The man looked around the room, to the ceiling, under the table. “Water?” he asked.
“That is correct. Would you care for some added electrolytes? They can replenish salinity levels.” The robot spoke again.
The man was still confused. “Yes?”
A curved black line drew itself on the table and then depressed, leaving a cylindrical impression. From it rose a clear glass, filled almost to the brim with water. The table reconnected itself. “Here is the water you requested, distilled and infused with electrolytes. Please enjoy your hydration.”
He stared at it, peering into its transparent glass. He flicked it and the water rippled.
“Interesting,” the doctor scribbled into his light pad, the golden holographic words appearing in the air. “Suspect is exhibiting atypical behavior, projecting fear and confusion to cover up his fabrications. He appears to be trying to influence our interrogation process.” He pressed his palms together and the writing disappeared.
I looked at the man again, focusing on his eyes. “AGNES, can you magnify by 200, mid-range?”
“Of course, Sela.”
A screen appeared in the middle of the force-field, cropped from the top of the man’s shoulders to the tallest hairs on his head. Discoloration made the bottom of his eyes look heavy. His mouth was slightly agape and down-turned, brows upturned with eyes stretched wide. “AGNES, can you cross reference his simulacrum with stock humanoid photos? Keywords: confusion, fear, panic.”

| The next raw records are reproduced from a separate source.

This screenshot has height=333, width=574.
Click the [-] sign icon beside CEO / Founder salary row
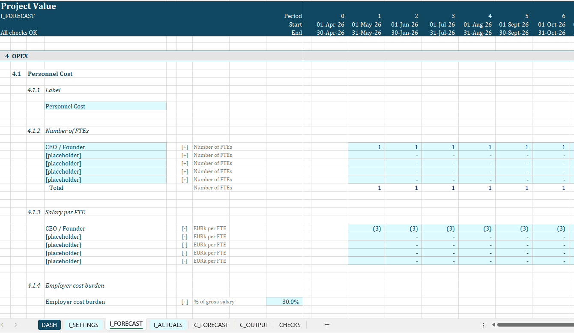[185, 228]
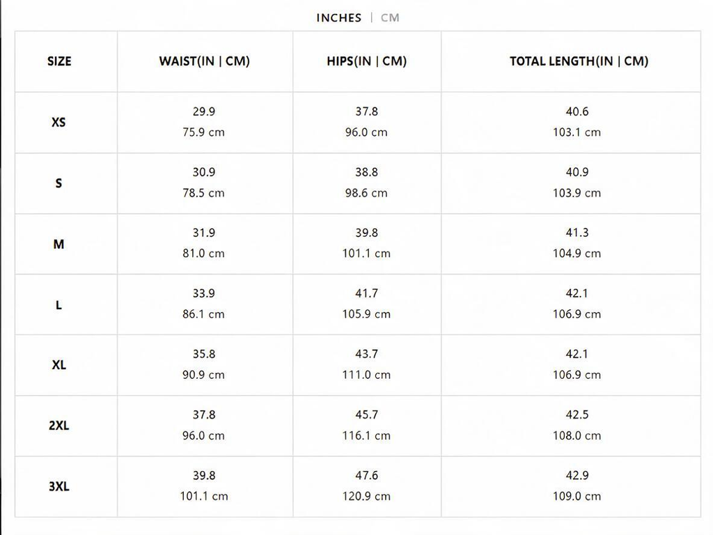This screenshot has width=713, height=535.
Task: Click the 3XL total length 42.9
Action: tap(577, 475)
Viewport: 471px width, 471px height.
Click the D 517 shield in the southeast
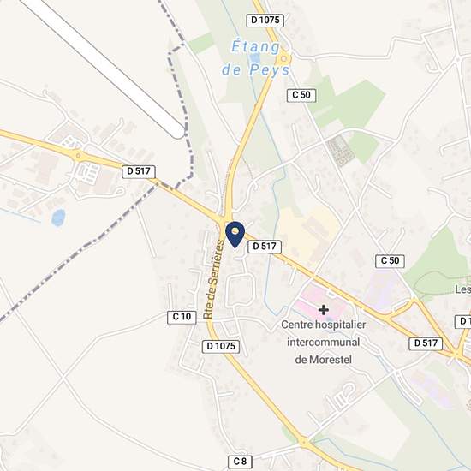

Within seconds, the computer’s results appeared to the right of the magnified screen with almost identical faces. “Results match original with 99.9% accuracy.”
“The suspect appears to be acting — not part of his MO, but not unheard of for criminals to change their patterns. Let’s begin.” The doctor stepped to the left, lifted his index and pinky finger with the others curled under and drew an imaginary line straight down. A black door frame appeared in the forcefield and he walked through, myself a few steps behind. The man shook the table, knocking over the glass. The table absorbed both the water and glass. His eyes darted from us to the table, back and forth. He jumped up and pointed at us.
“You. How did you do that?”
“Do what, exactly?” the doctor responded.
“Open the field. There was a whole field just there, with trees and grass, and even some birds, and then it just opened up, right there.”
“You are referring to the two-way force-field. We can place soothing images on your side, to help relax your body and calm your mind, while we observe you from the other side. Scenes like trees and green grass, more commonly known as springtime, have been proven to have a psychologically calming effect, hence why is most commonly used for interrogations.”
“Forcefield? You mean like a two-way mirror?”
“If you are referring to the ancient observation system used by detectives in the 21st century, then you are correct. It was the precursor.”
The man sat down, his breath held tight in his chest. “Ancient? What year is this?”
“2,563.” I chimed in.
The man steadied himself against the table.
“You are Edison Bryn, are you not?”
“No! My name is Robert Townsend.”
His eyes told a story of truth. The computer did not account for the missing .1%.